When asked to clarify whether he was attempting to apologize with his opening statement, he remained a tad reluctant.
“Apologize, clarify ... I mean I’ve explained it many times what I actually meant and I’m not going to do it again here,” he said. “But, you know, yeah, apology, that would be good.”
That’s about where it ended on that front.
On social media, fans were divided on whether an apology was even necessary. Some found Hamilton’s comments insufficient, while others thought it was enough. Still, others are only concerned whether Hamilton can return to the MVP run producer he was from 2008 to 2012.
And the Rangers clearly contend that the move was baseball driven, not a desire to help Hamilton with his personal life, which has involved a well-publicized bout with addiction, an ongoing divorce and injuries. Hamilton was clearly hoping to return to Texas, a place he called home multiple times during his 25-minute shared press conference with Daniels.
“That’s potentially a benefit of it, but that’s not the reason for it,” Daniels said. “This is 100 percent about how we think Josh can help us win games. He can be a productive player again. Obviously, we have a relationship with him, know him, know his family. We want to see him succeed. This is where it ended up and made sense for everybody.”
Daniels said Rangers ownership did not instigate the move to acquire Hamilton.
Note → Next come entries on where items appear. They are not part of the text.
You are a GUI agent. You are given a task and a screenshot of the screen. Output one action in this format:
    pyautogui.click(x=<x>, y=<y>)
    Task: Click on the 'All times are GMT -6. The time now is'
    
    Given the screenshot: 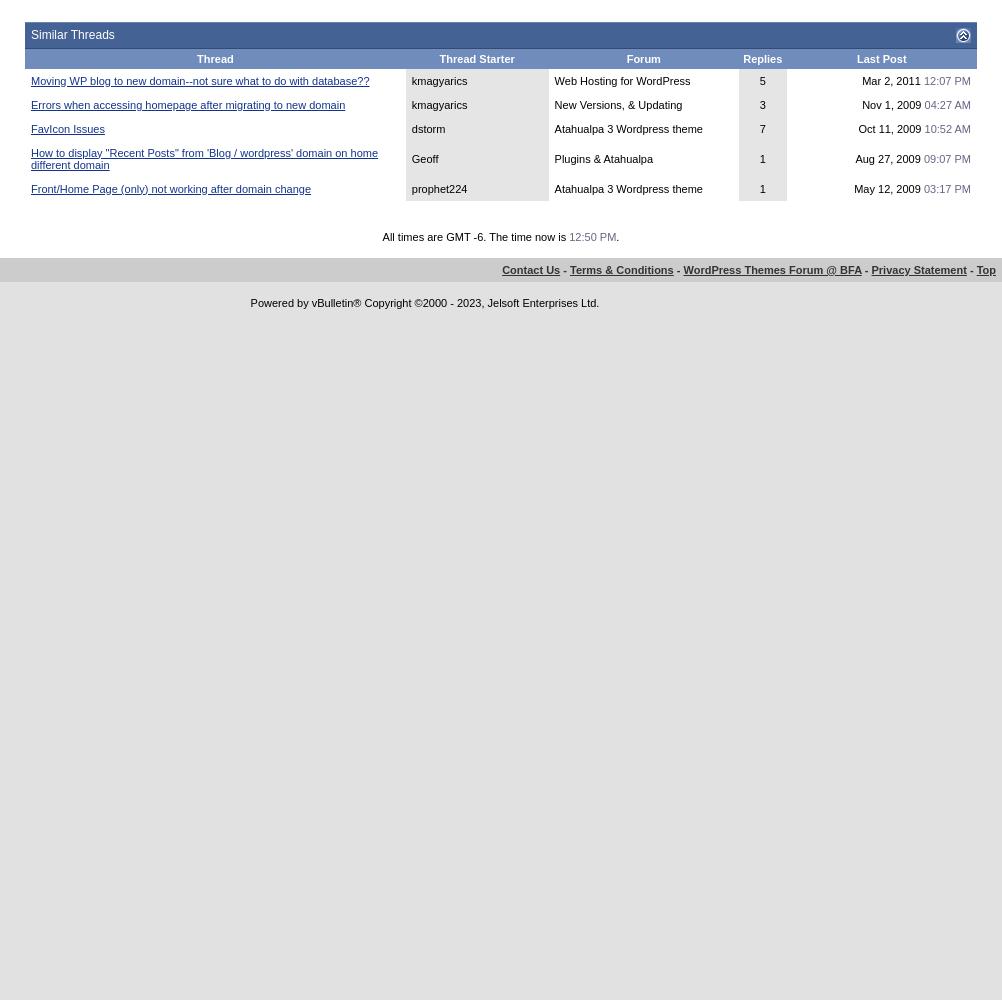 What is the action you would take?
    pyautogui.click(x=474, y=235)
     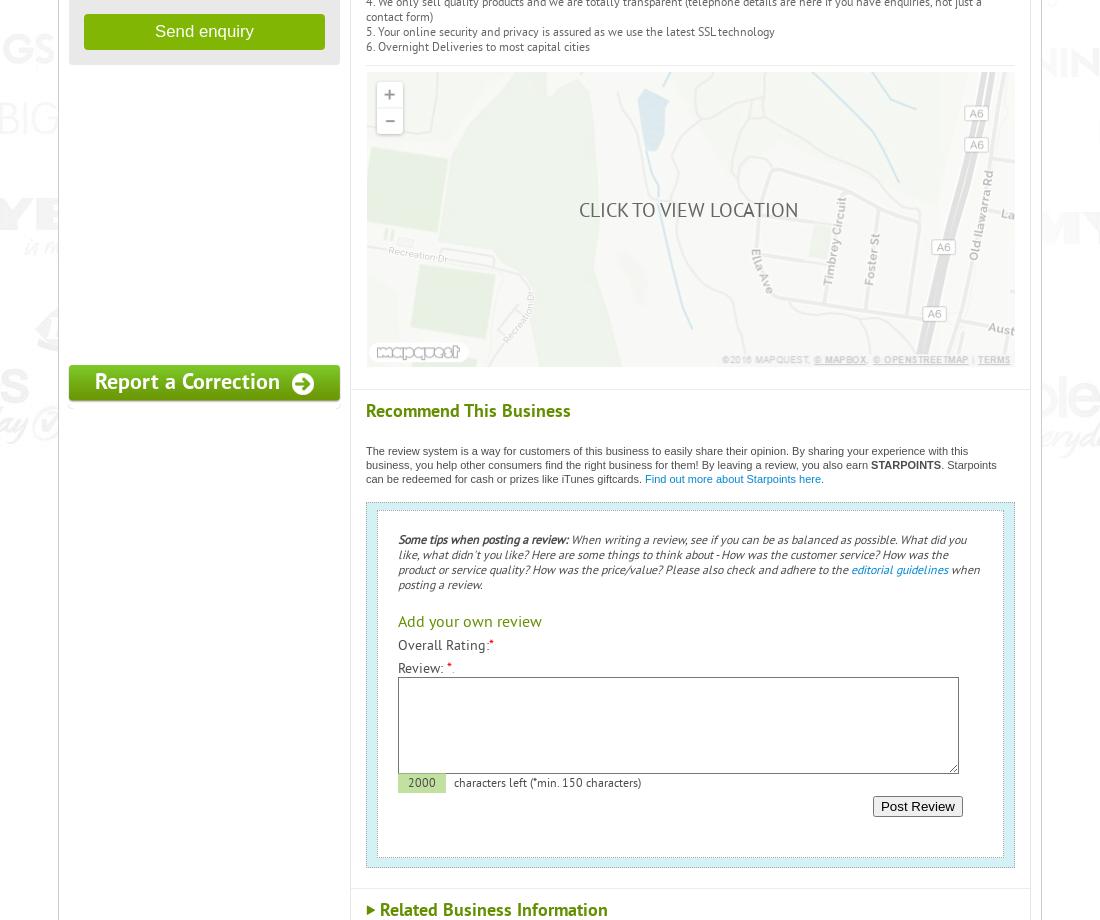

But his battle with addiction is something the organization was well-equipped to deal with during his previous stint.
“I know it’s something he’ll have to deal with the rest of his life,” Daniels said. “And by association, we’re going to help him. You go into it knowing that, for sure. In this particular case, as we viewed it, the reward outweighs the risk. It’s pretty simple.”
Hamilton asked fans to embrace his return “home,” but he admitted he didn’t know how they would treat him once he returns to the major league roster.
“I have no clue how the fans are going to react to me, but it’s got to be better than the first game I played here with the Angels,” he joked. “So anything there up we’re good to go.”
Daniels stopped short of guaranteeing Hamilton will return to former glory, but didn’t rule it out either.
“I can’t sit here and guarantee anything other than I feel good about our chances to get a productive player,” Daniels said. “This guy has been counted out a lot of times. He sat out four years and he came back and was the best player in the game. I’m not saying he is going to perform at that level again. He doesn’t necessarily need to [in order] to help us. Also, some people may think I’m crazy for saying this, but it won’t shock me if he does either.”
Regardless of how the Rangers fan base is taking the news, Hamilton seemed genuinely giddy about being back in Arlington and returning to the Rangers lineup some time in late May.
“Looking back on it now, if I could change the past I would, but I can’t,” Hamilton said. “I can only learn from it. I probably wouldn’t have gone anywhere, I probably would have stayed here. But I can’t change that. I’ve learned things over the last couple of years. I’ll take that forward and try to be a better man, father and player on the field. That’s why I chose here.”